The etops package provides a Python interface for the Tiled Execution IR (TEIR). It enables users to define, configure, optimize, and execute complex tensor contractions and elementwise operations. The package is built on top of the einsum_ir C++ backend and exposes advanced features such as dimension fusion, dimension splitting, and backend-specific optimizations.

Main Features

  • Abstractions for tensor operations and configuration

  • Support for multiple data types (float32, float64)

  • Primitive operations: zero, copy, relu, gemm, brgemm, etc.

  • Dimension execution strategies: primitive, sequential, shared, space-filling curve (SFC)

  • Dimension and stride configuration for advanced memory layouts

  • Interface for built-in contraction optimizer

  • Pythonic API with dataclass-based configuration

Installation

Install the package using pip:

pip install etops

Unary Examples

Below are some examples showing how to configure and execute unary tensor operations:

import etops

# ---------------------------------------
# First example:
#   Matrix transpose using copy primitive
#   Compares the result with NumPy
# ---------------------------------------
# Define a transpose configuration
top_config = etops.TensorOperationConfig(
    backend    =   "tpp",
    data_type  =   etops.float32,
    prim_first =   etops.prim.none,
    prim_main  =   etops.prim.copy,
    prim_last  =   etops.prim.none,
    dim_types  =   (etops.dim.c,     etops.dim.c    ),
    exec_types =   (etops.exec.prim, etops.exec.prim),
    dim_sizes  =   (3,               4              ),
    strides    = (((4,               1               ),   # in
                   (1,               3               )),) # out
)

# Create the TensorOperation instance
top = etops.TensorOperation(top_config)

# Create input and output arrays
import numpy as np
A = np.random.randn(3,4).astype(np.float32)
B = np.random.randn(4,3).astype(np.float32)

top.execute(A, None, B)

B_np = np.einsum("ij->ji", A)

# Check correctness
error_abs = np.max( np.abs(B - B_np) )
print("Matrix Transpose using copy primitive:")
print(f"  Max absolute error: {error_abs:.6e}")

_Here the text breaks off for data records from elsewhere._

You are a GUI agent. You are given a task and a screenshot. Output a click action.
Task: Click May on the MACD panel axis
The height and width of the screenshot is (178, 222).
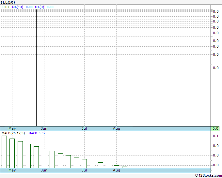click(x=12, y=170)
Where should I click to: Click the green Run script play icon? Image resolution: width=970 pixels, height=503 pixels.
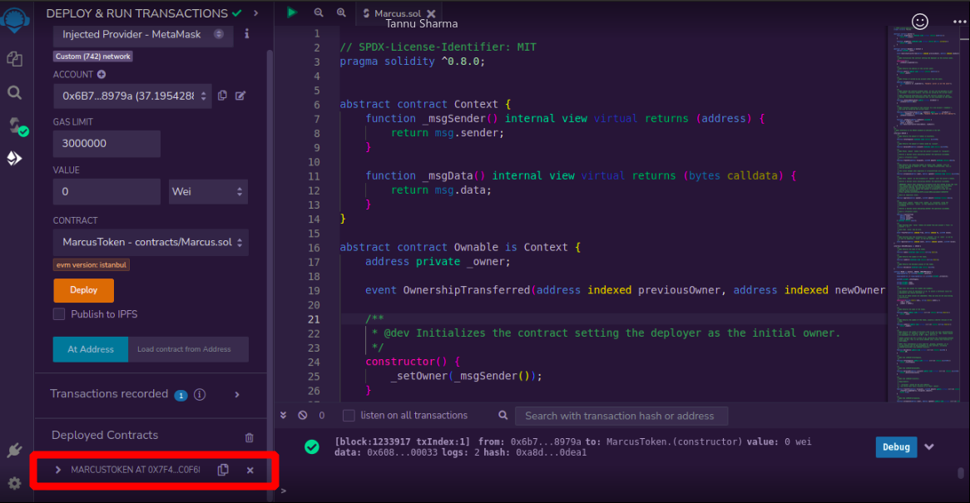point(292,12)
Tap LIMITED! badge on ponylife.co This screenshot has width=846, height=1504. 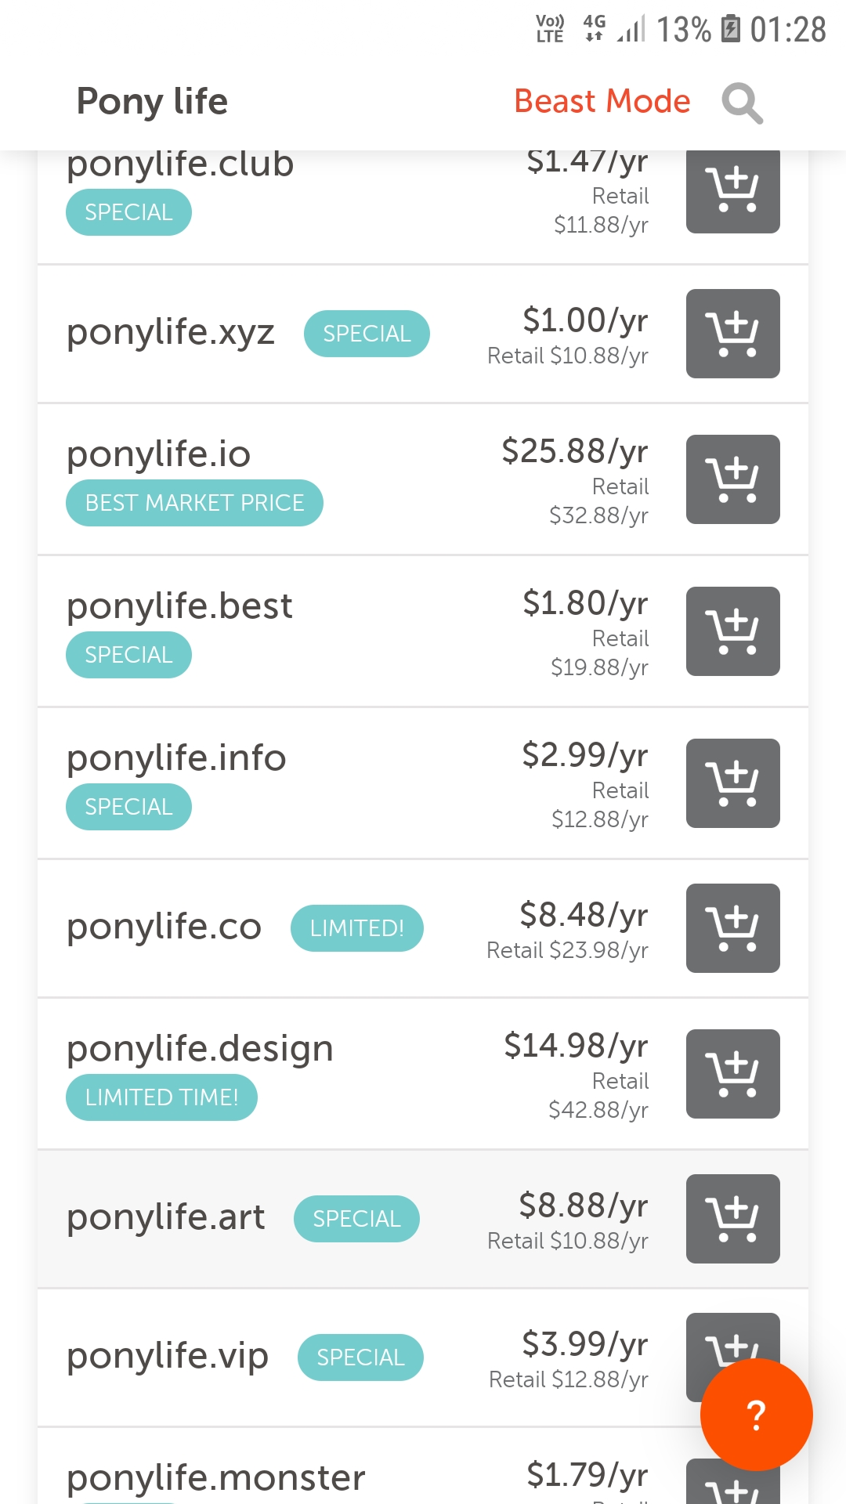(x=356, y=928)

# -------------------------------------------------
# Second example:
#   Permutation of a 4D tensor using copy primitive
#   Compares the result with NumPy
# -------------------------------------------------
# Define a permutation configuration
perm_config = etops.TensorOperationConfig(
    backend     =   "tpp",
    data_type   =   etops.float32,
    prim_first  =   etops.prim.none,
    prim_main   =   etops.prim.copy,
    prim_last   =   etops.prim.none,
    dim_types   =   (etops.dim.c,    etops.dim.c,     etops.dim.c,     etops.dim.c    ),
    exec_types  =   (etops.exec.seq, etops.exec.seq,  etops.exec.prim, etops.exec.prim),
    dim_sizes   =   (2,              4,               3,               5              ),
    strides     = (((3*4*5,          5,               4*5,             1              ),   # in
                    (3,              2*3,             1,               4*2*3          )),) # out
)

# Create the TensorOperation instance
perm_op = etops.TensorOperation(perm_config)

# Create input and output arrays
A = np.random.randn(2,3,4,5).astype(np.float32)
B = np.random.randn(5,4,2,3).astype(np.float32)

perm_op.execute(A, None, B)

B_np = np.einsum("abcd->dcab", A)

# Check correctness
error_abs = np.max( np.abs(B - B_np) )
print("4D Tensor Permutation using copy primitive:")
print(f"  Max absolute error: {error_abs:.6e}")

# -------------------------------------------------
# Third example:
#   Permutation of a 4D tensor using copy primitive
#   Uses the built-in optimization routine
#   Compares the result with NumPy
# -------------------------------------------------
perm_config = etops.TensorOperationConfig(
    data_type   =   etops.float32,
    prim_first  =   etops.prim.none,
    prim_main   =   etops.prim.copy,
    prim_last   =   etops.prim.none,
    dim_types   =   (etops.dim.c,    etops.dim.c,     etops.dim.c,    etops.dim.c   ),
    exec_types  =   (etops.exec.seq, etops.exec.seq,  etops.exec.seq, etops.exec.seq),
    dim_sizes   =   (2,              4,               3,              5             ),
    strides     = (((3*4*5,          5,               4*5,            1             ),   # in
                    (3,              2*3,             1,              4*2*3         )),) # out
)

# Use default optimization config
optimized_config = etops.optimize(perm_config)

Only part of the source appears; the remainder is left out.